== EXERCISE INSTRUCTIONS ==
The reply should consist of one number, the count of lines below in which the word "agent" appears.

== Stored data ==
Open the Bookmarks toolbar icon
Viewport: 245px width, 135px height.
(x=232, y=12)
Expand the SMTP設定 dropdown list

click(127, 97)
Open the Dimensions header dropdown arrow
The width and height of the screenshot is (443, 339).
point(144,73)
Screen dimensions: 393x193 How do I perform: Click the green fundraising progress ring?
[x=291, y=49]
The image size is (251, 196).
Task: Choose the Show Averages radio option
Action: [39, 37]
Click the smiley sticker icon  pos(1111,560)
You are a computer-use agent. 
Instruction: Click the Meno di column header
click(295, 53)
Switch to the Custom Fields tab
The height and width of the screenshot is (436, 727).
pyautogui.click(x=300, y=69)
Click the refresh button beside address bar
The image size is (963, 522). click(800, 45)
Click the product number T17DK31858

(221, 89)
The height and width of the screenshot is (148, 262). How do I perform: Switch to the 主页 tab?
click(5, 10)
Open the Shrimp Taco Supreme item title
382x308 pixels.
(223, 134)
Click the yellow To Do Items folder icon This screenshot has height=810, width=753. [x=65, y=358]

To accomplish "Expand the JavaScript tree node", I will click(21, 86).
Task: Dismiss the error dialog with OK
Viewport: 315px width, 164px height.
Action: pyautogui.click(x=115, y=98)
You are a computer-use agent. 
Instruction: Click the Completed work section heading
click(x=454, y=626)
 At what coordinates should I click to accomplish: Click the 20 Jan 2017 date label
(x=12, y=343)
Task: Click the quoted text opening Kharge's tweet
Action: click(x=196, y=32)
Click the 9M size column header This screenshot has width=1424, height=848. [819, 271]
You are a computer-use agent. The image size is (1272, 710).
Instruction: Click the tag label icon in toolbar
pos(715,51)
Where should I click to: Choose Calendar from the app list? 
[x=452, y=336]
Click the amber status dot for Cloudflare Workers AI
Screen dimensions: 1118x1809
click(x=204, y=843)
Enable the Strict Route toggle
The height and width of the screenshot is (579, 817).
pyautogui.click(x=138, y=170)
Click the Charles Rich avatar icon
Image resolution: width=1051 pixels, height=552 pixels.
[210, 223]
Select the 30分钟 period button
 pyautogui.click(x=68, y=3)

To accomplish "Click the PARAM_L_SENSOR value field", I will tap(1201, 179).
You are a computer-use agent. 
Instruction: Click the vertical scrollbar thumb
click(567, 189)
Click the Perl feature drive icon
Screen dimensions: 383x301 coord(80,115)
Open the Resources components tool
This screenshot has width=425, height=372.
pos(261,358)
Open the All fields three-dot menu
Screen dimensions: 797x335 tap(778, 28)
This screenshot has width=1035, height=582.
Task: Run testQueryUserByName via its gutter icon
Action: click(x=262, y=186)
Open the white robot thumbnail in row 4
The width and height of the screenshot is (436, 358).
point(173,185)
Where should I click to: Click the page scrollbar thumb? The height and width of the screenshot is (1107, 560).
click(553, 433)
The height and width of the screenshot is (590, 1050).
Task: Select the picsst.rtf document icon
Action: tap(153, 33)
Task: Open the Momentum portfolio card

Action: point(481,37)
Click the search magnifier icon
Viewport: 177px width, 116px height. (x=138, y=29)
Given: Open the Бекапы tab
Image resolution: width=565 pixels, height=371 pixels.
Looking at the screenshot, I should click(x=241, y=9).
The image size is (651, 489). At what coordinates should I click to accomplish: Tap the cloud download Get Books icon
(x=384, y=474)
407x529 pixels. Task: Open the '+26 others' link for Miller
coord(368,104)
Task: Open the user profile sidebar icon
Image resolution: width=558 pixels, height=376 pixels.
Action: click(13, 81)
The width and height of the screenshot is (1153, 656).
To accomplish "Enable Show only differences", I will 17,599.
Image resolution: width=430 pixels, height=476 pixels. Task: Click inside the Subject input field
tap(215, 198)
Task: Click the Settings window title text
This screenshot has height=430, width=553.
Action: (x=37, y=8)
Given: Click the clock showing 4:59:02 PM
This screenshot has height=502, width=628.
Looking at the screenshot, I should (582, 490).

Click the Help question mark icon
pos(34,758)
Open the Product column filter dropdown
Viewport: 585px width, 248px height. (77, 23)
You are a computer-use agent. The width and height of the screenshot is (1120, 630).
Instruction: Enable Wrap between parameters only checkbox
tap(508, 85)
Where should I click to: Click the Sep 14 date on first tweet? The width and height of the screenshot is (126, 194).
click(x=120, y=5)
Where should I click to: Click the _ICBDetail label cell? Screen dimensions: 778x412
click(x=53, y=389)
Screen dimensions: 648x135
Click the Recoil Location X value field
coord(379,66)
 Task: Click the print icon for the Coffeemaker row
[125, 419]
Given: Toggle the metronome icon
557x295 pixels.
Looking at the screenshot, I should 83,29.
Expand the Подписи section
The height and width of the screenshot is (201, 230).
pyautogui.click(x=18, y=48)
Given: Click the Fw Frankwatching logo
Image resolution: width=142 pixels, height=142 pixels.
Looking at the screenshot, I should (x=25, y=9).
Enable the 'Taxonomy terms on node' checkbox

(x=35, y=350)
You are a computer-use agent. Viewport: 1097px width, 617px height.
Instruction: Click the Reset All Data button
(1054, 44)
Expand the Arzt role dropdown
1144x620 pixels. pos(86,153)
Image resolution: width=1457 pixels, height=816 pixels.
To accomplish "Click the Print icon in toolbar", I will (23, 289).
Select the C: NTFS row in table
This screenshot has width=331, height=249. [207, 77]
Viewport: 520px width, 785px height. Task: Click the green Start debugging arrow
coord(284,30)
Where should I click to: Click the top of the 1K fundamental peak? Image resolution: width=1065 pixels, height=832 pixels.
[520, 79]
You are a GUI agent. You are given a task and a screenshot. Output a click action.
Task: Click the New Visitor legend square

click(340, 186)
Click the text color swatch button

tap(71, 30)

== ANSWER BOX ==
7